The goal of this tutorial is to teach the user how to uniquely catalogue a data set and set up a basic workbook structure, which allows the user to easily manipulate the database output or an initial laboratory electronic data deliverable (EDD).
This tutorial is intended for both beginners to environmental data analysis and practitioners looking to supplement current tools and methodologies.
1. Introduction
For this initial tutorial, we assume the user is provided a table produced by a database in a format similar to an electronic data deliverable (EDD) from the analytical laboratory. Assume this output is provided as a flat file or in a format where the columns are defined categories, and each row represents a unique result. A companion Microsoft Excel workbook is provided in sections below to aid this tutorial.
2. Unique Data Entries
Within a subset of the environmental data analysis world, the primary data set will be in the style of “X samples in Y media for A, B, C chemical analyses.” This working format will be assumed for the remainder of this tutorial (although the principles outlined can be adapted as needed). Using this overall data format, every unique result within our EDD can be classified using a subset of information. This information can be summarized using two categories: (1) analyte-specific information and (2) sample-specific information. Examples are included below:
Analyte Information | Sample Information |
|
|
3. Cataloging the Data set
To help aid this tutorial, an Excel workbook has been created as a companion document.
The workbook contains many worksheets, but the user should currently concentrate on three worksheets (WS #1a) “Data” – this is the laboratory EDD or database output, (WS #1b) “Sample Info” – currently blank but will be filled, and (WS #1c) “Analyte Info” – currently blank but will be filled. The example database output has been trimmed down and simplified to allow for ease of learning. Values have been removed to concentrate the user on unique identification of entries. The same principles used to catalogue basic data sets scale up with “relative ease” for more detailed data.
This process is rather simple but requires an elementary working knowledge of how to manipulate data within Microsoft Excel. Given how often this step is overlooked, I would like to emphasize the importance of this task—the initial way you catalogue/organize data will impact every single step within your workflow from start to finish.
Step 0: Review important assumptions and notes below:
- Colors – There are five color associations used within this tutorial.
- Green is used to denote active references to the “Sample Info” worksheet.
- Blue is used to denote active references to the “Analyte Info” worksheet.
- Orange is used to indicate summary/QC statistics.
- Gray is used to indicate our static database output.
- Pink is used to indicate “helper” or supporting columns that contain formulas to assist our workbook.
- Units – To avoid overcomplicating this tutorial, the data set assumed uniform units for each media type. This is often not the case.

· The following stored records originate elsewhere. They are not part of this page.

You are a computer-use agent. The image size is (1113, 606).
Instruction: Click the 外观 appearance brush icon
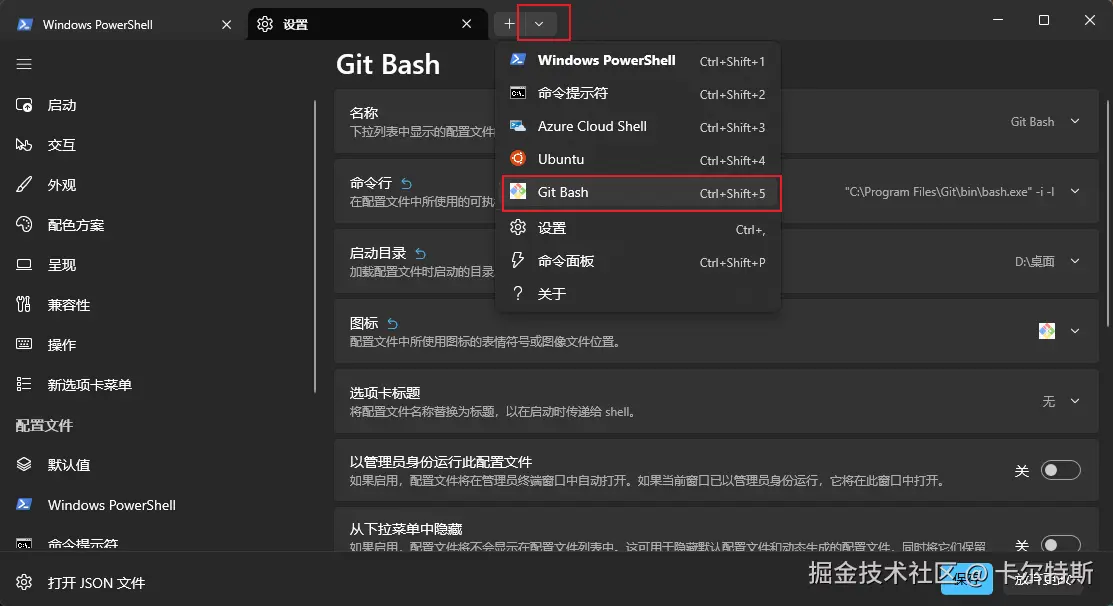pos(24,184)
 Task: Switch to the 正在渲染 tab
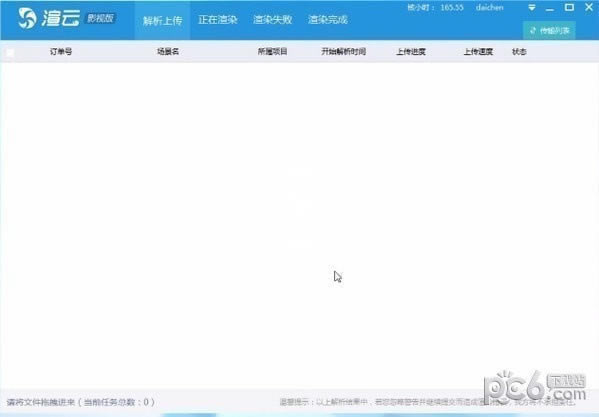(218, 20)
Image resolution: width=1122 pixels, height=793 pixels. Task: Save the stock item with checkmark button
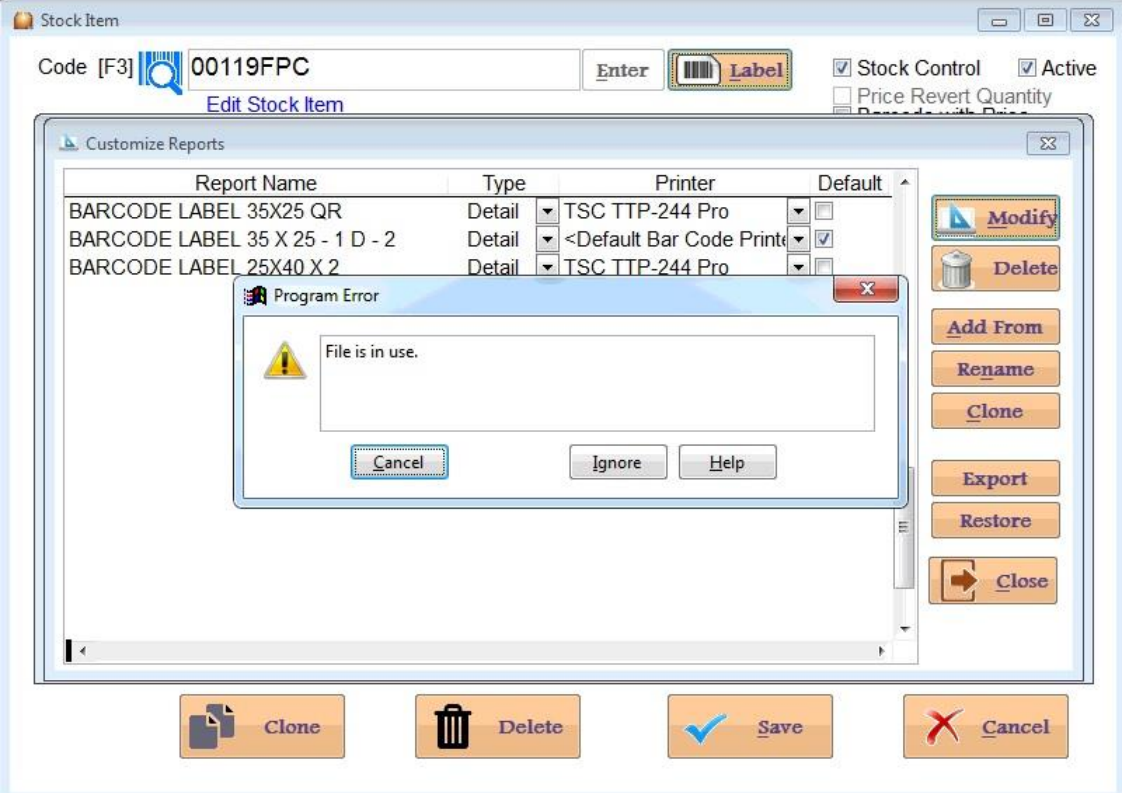pos(750,727)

- (Optional Read) Assigning a preferred datatype as a column in “Analyte Info” and then adding a conversion factor (CF) to automatically generate in “Data” as a pink column would be a preferred route. The CF would then be used to generate new results and analytical limits.
- “Extraneous steps” below may be intended to illustrate best QC practices—please read through each step and subparts
- They may result in an error—this will be explained and rectified in further steps
Step 1: Find the unique identifier for each row or result (WS #2a)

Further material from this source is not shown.